EXERCISE INPUT:
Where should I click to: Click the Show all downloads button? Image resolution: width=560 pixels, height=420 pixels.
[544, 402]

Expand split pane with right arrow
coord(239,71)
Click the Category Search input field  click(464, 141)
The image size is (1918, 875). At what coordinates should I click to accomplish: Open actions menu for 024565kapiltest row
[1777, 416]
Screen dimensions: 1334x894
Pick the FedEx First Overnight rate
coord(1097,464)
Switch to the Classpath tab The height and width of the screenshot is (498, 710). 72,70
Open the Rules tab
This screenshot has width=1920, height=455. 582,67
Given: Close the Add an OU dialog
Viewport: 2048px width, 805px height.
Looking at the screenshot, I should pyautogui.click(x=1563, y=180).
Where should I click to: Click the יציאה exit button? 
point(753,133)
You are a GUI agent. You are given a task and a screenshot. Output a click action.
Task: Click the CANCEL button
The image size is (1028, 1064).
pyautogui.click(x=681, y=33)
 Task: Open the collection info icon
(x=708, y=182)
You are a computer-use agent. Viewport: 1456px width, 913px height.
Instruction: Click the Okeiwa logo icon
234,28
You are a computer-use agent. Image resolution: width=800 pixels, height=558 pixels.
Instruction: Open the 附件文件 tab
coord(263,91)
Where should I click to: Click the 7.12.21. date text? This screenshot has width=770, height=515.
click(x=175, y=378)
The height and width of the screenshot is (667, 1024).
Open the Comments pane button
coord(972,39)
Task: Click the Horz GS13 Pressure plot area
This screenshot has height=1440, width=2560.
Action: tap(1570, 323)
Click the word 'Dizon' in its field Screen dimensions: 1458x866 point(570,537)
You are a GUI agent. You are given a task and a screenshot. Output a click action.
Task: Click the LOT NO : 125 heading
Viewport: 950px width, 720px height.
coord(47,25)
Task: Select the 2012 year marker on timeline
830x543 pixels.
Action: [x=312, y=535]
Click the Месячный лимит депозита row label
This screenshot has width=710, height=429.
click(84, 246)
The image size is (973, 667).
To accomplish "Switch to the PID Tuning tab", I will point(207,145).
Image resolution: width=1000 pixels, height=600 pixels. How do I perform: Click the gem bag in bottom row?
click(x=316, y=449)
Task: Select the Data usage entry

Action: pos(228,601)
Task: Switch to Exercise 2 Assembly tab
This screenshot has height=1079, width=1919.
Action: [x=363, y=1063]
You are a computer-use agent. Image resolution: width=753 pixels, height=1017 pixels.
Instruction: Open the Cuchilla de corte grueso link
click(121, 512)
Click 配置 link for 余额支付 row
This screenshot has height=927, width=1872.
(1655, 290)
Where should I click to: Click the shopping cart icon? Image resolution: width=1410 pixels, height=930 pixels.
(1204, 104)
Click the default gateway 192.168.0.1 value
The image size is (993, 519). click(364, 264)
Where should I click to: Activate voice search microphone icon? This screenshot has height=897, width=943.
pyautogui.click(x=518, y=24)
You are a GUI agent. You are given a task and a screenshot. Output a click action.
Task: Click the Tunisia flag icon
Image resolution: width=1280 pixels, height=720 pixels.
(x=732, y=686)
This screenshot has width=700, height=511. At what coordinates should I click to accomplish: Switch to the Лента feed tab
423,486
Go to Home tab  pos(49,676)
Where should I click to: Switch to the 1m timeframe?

WHAT IS BEING ASKED: Could you output all of the records above exactly as given?

SOLUTION FOR THIS TASK:
Where should I click to: Click the Show all downloads button? Image resolution: width=560 pixels, height=420 pixels.
[544, 402]

Expand split pane with right arrow
coord(239,71)
Click the Category Search input field  click(464, 141)
The image size is (1918, 875). At what coordinates should I click to accomplish: Open actions menu for 024565kapiltest row
[1777, 416]
Screen dimensions: 1334x894
Pick the FedEx First Overnight rate
coord(1097,464)
Switch to the Classpath tab The height and width of the screenshot is (498, 710). 72,70
Open the Rules tab
This screenshot has width=1920, height=455. 582,67
Given: Close the Add an OU dialog
Viewport: 2048px width, 805px height.
Looking at the screenshot, I should pyautogui.click(x=1563, y=180).
Where should I click to: Click the יציאה exit button? 
point(753,133)
You are a GUI agent. You are given a task and a screenshot. Output a click action.
Task: Click the CANCEL button
The image size is (1028, 1064).
pyautogui.click(x=681, y=33)
 Task: Open the collection info icon
(x=708, y=182)
You are a computer-use agent. Viewport: 1456px width, 913px height.
Instruction: Click the Okeiwa logo icon
234,28
You are a computer-use agent. Image resolution: width=800 pixels, height=558 pixels.
Instruction: Open the 附件文件 tab
coord(263,91)
Where should I click to: Click the 7.12.21. date text? This screenshot has width=770, height=515.
click(x=175, y=378)
The height and width of the screenshot is (667, 1024).
Open the Comments pane button
coord(972,39)
Task: Click the Horz GS13 Pressure plot area
This screenshot has height=1440, width=2560.
Action: tap(1570, 323)
Click the word 'Dizon' in its field Screen dimensions: 1458x866 point(570,537)
You are a GUI agent. You are given a task and a screenshot. Output a click action.
Task: Click the LOT NO : 125 heading
Viewport: 950px width, 720px height.
coord(47,25)
Task: Select the 2012 year marker on timeline
830x543 pixels.
Action: [x=312, y=535]
Click the Месячный лимит депозита row label
This screenshot has width=710, height=429.
click(84, 246)
The image size is (973, 667).
To accomplish "Switch to the PID Tuning tab", I will point(207,145).
Image resolution: width=1000 pixels, height=600 pixels. How do I perform: Click the gem bag in bottom row?
click(x=316, y=449)
Task: Select the Data usage entry

Action: pos(228,601)
Task: Switch to Exercise 2 Assembly tab
This screenshot has height=1079, width=1919.
Action: [x=363, y=1063]
You are a computer-use agent. Image resolution: width=753 pixels, height=1017 pixels.
Instruction: Open the Cuchilla de corte grueso link
click(121, 512)
Click 配置 link for 余额支付 row
This screenshot has height=927, width=1872.
(1655, 290)
Where should I click to: Click the shopping cart icon? Image resolution: width=1410 pixels, height=930 pixels.
(1204, 104)
Click the default gateway 192.168.0.1 value
The image size is (993, 519). click(364, 264)
Where should I click to: Activate voice search microphone icon? This screenshot has height=897, width=943.
pyautogui.click(x=518, y=24)
You are a GUI agent. You are given a task and a screenshot. Output a click action.
Task: Click the Tunisia flag icon
Image resolution: width=1280 pixels, height=720 pixels.
(x=732, y=686)
This screenshot has width=700, height=511. At what coordinates should I click to accomplish: Switch to the Лента feed tab
423,486
Go to Home tab  pos(49,676)
Where should I click to: Switch to the 1m timeframe?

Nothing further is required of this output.